Boris et Nicolas, deux jeunes russes qui combattent dans l'armée bolchevique, jumeaux symboliques partageant tout et surtout leurs femmes, dans une communion de corps et d'esprit à l'homoérotisme et à la dualité assumés, désertent pour faire chemin avec Ludmilla, une fascinante et massive commandante sibérienne blanche qu'ils ont délivrée (ou capturée) après la défaite de l'armée du Tsar. Partant d'Ukraine, et destinés à remonter vers la Sibérie au bord du fleuve Amour après un crochet à Shanghai et en Chine, les personnages seront exposés sur le trajet à la découverte de la possession maladive qui va séparer les jumeaux et pousser Boris à de bien sombres extrémités ; mais au fond on s'en branle un peu de tout cela parce que le prétexte pour Delteil est surtout de peindre en jaune, en blanc, en bleu pour les trois grandes teintes qui dominent sur le chevalet.

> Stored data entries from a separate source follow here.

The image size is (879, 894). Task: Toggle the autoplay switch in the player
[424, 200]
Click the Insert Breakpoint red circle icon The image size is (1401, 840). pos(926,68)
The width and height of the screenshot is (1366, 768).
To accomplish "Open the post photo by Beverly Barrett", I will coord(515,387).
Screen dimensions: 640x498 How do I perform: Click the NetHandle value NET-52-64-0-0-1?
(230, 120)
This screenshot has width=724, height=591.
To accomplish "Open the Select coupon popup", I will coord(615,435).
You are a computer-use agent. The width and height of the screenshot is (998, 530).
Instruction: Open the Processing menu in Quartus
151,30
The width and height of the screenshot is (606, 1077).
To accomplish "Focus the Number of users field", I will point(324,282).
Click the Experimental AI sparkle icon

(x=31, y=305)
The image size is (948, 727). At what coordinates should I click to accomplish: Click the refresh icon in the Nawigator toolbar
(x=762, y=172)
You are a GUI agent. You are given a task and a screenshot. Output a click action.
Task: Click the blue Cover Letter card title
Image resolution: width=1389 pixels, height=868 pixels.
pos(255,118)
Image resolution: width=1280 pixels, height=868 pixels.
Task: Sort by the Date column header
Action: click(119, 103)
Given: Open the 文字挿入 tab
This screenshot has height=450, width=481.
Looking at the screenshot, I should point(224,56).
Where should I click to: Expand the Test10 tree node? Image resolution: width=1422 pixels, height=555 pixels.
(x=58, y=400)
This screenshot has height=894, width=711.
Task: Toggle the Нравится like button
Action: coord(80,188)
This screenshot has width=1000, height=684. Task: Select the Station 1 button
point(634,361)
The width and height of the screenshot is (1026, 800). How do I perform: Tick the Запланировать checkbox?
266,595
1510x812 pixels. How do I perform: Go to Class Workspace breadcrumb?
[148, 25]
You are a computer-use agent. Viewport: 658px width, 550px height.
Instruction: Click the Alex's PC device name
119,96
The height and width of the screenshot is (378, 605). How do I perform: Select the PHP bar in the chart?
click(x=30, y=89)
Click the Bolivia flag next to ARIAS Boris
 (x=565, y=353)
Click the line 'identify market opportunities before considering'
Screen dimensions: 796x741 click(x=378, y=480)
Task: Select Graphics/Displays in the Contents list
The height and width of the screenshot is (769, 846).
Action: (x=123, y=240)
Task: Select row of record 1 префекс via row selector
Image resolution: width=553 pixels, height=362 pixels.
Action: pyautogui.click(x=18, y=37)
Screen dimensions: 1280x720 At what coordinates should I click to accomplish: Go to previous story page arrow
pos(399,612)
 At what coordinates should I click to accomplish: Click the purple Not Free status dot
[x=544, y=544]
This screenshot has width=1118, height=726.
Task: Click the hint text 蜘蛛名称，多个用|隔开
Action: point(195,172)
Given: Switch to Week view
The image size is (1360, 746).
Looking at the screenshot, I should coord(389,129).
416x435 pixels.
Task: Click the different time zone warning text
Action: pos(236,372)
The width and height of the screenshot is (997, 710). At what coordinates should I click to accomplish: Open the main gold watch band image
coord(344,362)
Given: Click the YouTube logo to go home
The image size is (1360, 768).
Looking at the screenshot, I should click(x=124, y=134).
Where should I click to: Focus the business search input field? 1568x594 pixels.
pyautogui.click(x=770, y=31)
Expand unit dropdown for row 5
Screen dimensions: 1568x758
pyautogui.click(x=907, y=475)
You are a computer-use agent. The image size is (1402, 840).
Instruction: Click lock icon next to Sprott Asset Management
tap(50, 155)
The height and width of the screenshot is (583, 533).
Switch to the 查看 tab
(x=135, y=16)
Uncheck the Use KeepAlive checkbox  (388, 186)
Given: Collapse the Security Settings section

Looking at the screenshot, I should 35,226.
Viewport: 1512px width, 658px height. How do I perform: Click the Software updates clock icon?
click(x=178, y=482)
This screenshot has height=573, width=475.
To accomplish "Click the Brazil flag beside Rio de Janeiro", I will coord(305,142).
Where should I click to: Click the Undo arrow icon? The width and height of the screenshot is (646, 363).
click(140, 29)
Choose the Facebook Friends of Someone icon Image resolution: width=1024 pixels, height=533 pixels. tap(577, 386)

C'est une expérience marrante de lire ce fleuve Amour de Delteil dans le sens où c'est un bouquin qui illustre en quoi faire jouer la forme contre le fond ça peut être pertinent parfois, au contraire de ce qu'aiment à répéter comme des perroquets les profs de français. Sur le fond, le bouquin pourrait ne pas être loin de sembler du de Villiers (le beauf de SAS, pas celui qui couvre des viols incestueux dans sa famille de dégénérés) : y a du cul, du cul, du cul, un peu de guerre et deux trois meurtres, du cul, du cul non consensuel et beaucoup de racisme (le nombre de décrochages énonciatifs que se permet Delteil pour interpeller son lecteur quant à ce qu'il pourrait penser des « jaunes » est assez hallucinant, on est chez Gobineau), un bordel avec du cul et de l'EXOTISME.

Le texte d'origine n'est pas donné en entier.